_ИСХОДНЫЙ ТЕКСТ:_
Так стимулируется бесконечное расширение образовательной сферы, которая в США практически вся платная, по следующему алгоритму: корпоративизация образования - вытекающее из неё раздувание стоимости обучения - растущий спрос на дипломы и сертификаты - связанный с этим рост уровня задолженности студентов и выпускников. Так "правительство превращается в главный механизм извлечения корпоративных доходов", а самих должников "вынуждают все больше бюрократизировать свою жизнь, которую нужно организовывать так, как если бы они сами были маленькими корпорациями". Это надо как-то оправдывать, и вот уже возникает "культура соучастия" - всеобщее вранье о том, что в капиталистической системе вверх продвигаются "не за достоинства и даже не при помощи родственников, а в первую очередь благодаря готовности делать вид, будто карьерный рост основан на достижениях, даже если все знают, что это не так". Рассказывая сказки о меритократии, "каждый спешит выслужиться, утверждая, что действительно верит в то, что все так и есть". И снова на память приходит поздний СССР с его тотальным двоемыслием, где "одна мораль для кухонь, другая - для улиц"!

_ФРАГМЕНТЫ НАБОРА ДАННЫХ:_
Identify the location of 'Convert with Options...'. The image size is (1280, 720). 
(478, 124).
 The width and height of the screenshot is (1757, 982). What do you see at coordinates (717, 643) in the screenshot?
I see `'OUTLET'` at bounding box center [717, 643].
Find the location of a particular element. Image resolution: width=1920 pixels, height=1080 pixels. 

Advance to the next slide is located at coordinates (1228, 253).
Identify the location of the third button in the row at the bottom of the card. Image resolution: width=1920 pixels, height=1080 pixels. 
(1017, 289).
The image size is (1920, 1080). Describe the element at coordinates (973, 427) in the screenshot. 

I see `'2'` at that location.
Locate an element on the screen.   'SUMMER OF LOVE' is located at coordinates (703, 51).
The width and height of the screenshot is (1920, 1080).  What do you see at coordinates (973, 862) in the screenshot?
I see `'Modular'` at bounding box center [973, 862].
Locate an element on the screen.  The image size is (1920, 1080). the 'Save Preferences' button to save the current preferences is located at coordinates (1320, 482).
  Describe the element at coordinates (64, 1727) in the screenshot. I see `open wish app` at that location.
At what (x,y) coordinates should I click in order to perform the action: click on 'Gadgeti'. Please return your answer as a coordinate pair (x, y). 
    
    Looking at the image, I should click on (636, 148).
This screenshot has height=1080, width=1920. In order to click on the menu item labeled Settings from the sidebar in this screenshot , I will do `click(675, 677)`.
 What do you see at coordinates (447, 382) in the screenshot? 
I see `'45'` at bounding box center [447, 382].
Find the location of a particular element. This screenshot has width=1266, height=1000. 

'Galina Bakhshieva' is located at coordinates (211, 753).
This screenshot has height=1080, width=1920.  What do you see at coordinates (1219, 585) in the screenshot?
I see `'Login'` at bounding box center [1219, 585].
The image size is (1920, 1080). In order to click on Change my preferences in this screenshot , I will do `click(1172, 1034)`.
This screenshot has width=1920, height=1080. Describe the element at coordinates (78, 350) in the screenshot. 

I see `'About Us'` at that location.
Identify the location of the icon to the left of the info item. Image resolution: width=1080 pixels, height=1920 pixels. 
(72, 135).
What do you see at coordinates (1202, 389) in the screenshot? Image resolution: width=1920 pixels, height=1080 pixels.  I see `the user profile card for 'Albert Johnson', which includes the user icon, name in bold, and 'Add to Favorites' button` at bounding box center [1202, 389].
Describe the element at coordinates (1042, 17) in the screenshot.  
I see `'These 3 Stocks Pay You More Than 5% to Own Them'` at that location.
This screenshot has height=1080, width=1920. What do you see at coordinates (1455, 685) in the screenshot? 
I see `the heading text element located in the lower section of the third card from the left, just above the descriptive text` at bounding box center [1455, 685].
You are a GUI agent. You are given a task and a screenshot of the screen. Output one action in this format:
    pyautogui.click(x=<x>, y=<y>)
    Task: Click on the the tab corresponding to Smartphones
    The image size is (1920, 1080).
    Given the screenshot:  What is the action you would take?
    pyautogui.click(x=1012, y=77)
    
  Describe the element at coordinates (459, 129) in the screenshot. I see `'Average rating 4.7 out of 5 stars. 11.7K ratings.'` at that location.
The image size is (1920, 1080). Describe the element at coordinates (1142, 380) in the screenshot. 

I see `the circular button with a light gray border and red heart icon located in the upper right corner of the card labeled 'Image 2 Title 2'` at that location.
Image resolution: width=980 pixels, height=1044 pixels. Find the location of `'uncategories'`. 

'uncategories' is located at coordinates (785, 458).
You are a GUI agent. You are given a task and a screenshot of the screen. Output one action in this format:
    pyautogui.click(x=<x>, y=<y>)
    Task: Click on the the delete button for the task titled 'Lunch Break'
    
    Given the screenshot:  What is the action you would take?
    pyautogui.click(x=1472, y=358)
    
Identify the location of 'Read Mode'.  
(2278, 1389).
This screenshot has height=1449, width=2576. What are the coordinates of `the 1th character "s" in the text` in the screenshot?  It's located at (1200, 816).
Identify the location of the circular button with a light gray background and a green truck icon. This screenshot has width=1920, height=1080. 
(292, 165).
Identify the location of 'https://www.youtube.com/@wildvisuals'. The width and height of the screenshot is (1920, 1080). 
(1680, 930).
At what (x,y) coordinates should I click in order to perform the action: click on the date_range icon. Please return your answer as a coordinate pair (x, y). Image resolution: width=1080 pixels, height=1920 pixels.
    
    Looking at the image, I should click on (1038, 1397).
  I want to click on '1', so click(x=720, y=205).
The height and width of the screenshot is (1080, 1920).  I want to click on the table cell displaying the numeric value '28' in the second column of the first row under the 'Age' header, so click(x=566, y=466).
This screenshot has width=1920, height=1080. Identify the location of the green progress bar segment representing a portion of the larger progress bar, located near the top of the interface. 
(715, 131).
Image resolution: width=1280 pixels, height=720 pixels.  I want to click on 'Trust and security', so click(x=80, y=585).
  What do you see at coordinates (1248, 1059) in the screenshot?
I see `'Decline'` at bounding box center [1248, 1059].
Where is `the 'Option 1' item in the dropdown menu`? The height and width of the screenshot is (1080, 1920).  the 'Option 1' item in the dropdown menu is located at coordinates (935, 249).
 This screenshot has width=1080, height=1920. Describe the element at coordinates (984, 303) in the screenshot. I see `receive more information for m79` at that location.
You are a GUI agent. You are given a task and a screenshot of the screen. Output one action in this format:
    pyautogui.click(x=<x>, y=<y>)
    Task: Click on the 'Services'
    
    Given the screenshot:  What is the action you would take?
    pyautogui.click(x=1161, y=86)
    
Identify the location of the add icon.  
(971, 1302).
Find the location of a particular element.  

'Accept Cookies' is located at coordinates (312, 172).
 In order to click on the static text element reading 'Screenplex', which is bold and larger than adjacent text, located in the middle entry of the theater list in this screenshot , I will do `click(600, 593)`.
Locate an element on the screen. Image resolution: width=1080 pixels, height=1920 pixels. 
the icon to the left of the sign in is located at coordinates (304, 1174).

_ВОПРОСЫ ДЛЯ РАЗБОРА:_
• a. Во что, согласно тексту об образовании в США, превращается правительство?
• b. Продолжите текст об образовании в США, начав сразу после его последнего предложения.
Перечень с текстом не связан и служит отдельным материалом.

_ОТВЕТЫ К ЗАДАНИЯМ:_
• a. В главный механизм извлечения корпоративных доходов.

• b.
Во всемирном же масштабе разрекламированная глобализация, утверждает Гребер, тоже не имеет "ничего общего со стиранием границ и свободным движением людей, товаров и идей. Речь на самом деле шла о заточении все большей части населения мира в милитаризованных национальных границах, в рамках которых можно систематически уничтожать социальную защиту, создавая группу настолько отчаявшихся трудящихся что они будут готовы работать практически даром". Как участник антиглобалистского движения рубежа XX-XXI веков, Гребер заключает: "не имеет особого значения, пытается ли кто-то реорганизовать мир на основе бюрократической эффективности или рыночной рациональности: фундаментальные принципы у них одни и те же". Неслучайно бывшие советские чиновники так бодро переключились с тотального огосударствления на тотальную же маркетизацию - и попутно сумели резко увеличить собственное поголовье! За рыночным фасадом скрывается главный современный способ извлечения стоимости из всего существующего: использование государственных и корпоративных правил, следование которым обязательно, а нарушение карается исключением, нищетой и тюрьмой. "Все богатые страны сегодня содержат легионы чиновников, чья главная задача заключается в том, чтобы заставлять бедных чувствовать себя неполноценными", неспособными и аморальными субъектами. Почему? Да потому что в финанциализированном мире "стоимость - это конечный продукт бумажной волокиты и верхушка горы оценочных формуляров", причем неважно, кто их создает - социальный работник или кредитный офицер банка. И "все эти нити - финанциализация, насилие, технологии, слияние государственного и частного - сплетаются в единую, самоподдерживащуюся сеть". Сеть, в которую ловят нас с вами!